What I had failed to account for was just how little there is along Rt. 18 in eastern Wyoming. And as the day dragged on with no sign of an appropriate town, things started to look very dire. Finally, much later in the afternoon than anyone would have wanted, we found ourselves passing through the small town of Lusk, and we stopped at the first gas station we saw and got to work.

This gas station happened to have a great spot for a conversation, a little picnic table between the convenience store and the pumps. Despite the length of the scene, we decided we could shoot it with just a few setups—seat Kelsey on one side of the table, Ryan on the other, and just shoot over their shoulders. Not particularly visually exciting, but we didn’t really have the luxury of visual excitement today.

It was never going to work. This would end up as one of the few truly unsalvageable mistakes of the shoot. The scene was doomed by two factors: for one, long dialogue scenes take a long time to shoot, even without complex setups. You need time for lighting, for finding the right angle, for blown takes and pauses for adjustment. By the time we got Kelsey’s angle and then flipped around to get Ryan’s, the sun had fallen so far that it would be impossible to edit the conversation together and maintain the illusion that it was happening in real time. You can fool the audience on a lot of things, but it’s tough to miss that one person is talking in the afternoon, and the other is talking at dusk. For another thing, when you shoot people talking next to gas pumps, you’re gonna get engine noise. A lot of it. You’re gonna get motorcycles revving, trucks hissing air as they pull out. The definition of noise pollution, and very, very difficult to edit into a seamless sound track.

Looking back, it’s hard to believe we ever thought this was an idea that was worth pursuing, but what else were we supposed to do? There was no time in the schedule to pick up dropped scenes. We plowed ahead, the adrenaline and momentum of the shoot blinding me to these obvious eventualities. Plus, I'd already screwed up royally today. I wasn't about to admit defeat and define this as a day of humiliation.

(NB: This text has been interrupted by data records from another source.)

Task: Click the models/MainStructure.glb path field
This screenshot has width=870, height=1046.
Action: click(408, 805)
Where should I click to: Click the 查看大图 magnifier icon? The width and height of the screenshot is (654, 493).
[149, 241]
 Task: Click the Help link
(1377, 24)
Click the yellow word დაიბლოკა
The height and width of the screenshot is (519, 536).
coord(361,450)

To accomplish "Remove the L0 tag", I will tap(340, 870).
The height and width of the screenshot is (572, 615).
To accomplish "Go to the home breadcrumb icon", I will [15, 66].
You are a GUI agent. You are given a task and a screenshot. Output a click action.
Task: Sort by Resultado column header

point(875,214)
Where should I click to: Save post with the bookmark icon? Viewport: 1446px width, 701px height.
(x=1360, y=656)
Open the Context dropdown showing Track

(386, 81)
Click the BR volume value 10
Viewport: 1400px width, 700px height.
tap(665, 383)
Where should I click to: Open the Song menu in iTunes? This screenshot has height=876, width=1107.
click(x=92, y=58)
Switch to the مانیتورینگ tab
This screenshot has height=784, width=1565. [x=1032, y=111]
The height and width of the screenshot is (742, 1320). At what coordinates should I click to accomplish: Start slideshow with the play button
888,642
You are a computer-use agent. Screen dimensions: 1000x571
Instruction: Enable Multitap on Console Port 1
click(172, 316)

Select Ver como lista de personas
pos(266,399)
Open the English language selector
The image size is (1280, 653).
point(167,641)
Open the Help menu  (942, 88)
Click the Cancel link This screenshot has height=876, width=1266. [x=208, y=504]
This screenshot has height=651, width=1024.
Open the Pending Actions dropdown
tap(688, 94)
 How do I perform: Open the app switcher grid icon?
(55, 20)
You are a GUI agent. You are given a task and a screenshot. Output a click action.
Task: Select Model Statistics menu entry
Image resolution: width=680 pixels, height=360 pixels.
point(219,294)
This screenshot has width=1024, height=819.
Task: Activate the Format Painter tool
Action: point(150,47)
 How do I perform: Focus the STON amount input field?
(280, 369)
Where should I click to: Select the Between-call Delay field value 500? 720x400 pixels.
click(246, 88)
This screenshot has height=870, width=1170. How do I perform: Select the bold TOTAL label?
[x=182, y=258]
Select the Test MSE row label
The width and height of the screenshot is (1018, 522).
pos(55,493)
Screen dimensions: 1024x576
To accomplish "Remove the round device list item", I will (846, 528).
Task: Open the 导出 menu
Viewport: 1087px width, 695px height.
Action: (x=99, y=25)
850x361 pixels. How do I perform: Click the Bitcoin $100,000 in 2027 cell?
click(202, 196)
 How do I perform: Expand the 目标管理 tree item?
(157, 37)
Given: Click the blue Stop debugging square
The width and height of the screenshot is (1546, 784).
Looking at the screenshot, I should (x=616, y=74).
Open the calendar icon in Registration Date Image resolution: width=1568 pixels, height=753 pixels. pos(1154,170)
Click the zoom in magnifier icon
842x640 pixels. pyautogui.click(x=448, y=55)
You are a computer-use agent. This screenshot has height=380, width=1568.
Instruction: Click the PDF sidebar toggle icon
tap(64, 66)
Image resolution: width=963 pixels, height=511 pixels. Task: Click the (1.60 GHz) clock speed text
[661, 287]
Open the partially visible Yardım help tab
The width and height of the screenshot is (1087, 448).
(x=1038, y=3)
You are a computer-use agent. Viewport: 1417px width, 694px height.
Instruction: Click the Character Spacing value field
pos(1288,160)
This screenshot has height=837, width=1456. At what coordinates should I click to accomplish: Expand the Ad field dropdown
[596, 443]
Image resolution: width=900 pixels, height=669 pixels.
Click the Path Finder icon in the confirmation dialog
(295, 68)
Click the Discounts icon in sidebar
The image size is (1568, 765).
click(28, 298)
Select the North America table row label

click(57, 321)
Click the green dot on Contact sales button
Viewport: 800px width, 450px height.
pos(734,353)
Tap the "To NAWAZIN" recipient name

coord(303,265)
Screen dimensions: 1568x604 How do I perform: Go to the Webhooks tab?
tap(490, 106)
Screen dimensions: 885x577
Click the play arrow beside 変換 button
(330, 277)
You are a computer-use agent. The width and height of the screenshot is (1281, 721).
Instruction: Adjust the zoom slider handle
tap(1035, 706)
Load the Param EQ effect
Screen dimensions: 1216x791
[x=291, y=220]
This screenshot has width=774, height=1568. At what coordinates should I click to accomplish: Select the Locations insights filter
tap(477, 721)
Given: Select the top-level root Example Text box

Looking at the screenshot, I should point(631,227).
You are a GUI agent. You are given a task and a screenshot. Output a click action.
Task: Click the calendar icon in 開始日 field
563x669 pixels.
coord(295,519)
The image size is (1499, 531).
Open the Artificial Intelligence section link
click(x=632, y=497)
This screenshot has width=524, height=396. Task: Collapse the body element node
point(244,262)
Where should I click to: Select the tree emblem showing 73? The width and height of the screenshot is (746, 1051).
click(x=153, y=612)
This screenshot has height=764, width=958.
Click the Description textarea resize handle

But I couldn't help the creeping humiliation when we finished. As we packed up the RV and got ready to leave, I knew this had been a bust. And then, I noticed two blonde kids—a girl of about twelve and a boy of about nine—approaching Ryan and Kelsey with a pad and pen, asking for autographs. It wasn’t clear whether they figured these were two famous actors they’d never heard of, whether they wanted to bank these autographs in case these two actors became famous, or if this was just the most exciting thing that had happened to them in a while, but in any case, there are few things in the world more fun than being asked for an autograph, so Ryan and Kelsey obliged, and we chatted with these kids who were treating us like the coolest movie crew of the century.

So yeah, I felt like I was playing pretend. But that's exactly what making a movie is. Even beyond the costumes and storylines, when you decide to gather a few people together and rent a camera, you’re pretending you’re Spielberg, Scorsese, whatever great filmmaker you idolize. You have to tell yourself that you’ll be up there with them some day, just to have the guts to wake up every morning and keep asking for people's faith and money as you chase the dream. But it can he hard to keep the illusion alive when you’re making decisions as poor as the ones I made that day. So I’ll always be grateful to two blonde kids from Wyoming. They gave us the gift of saying, Hey, you guys are a making a movie, just like Steven Spielberg! They fueled up the dream for a few more days, and we needed it. We were tired already, and we were still just getting started.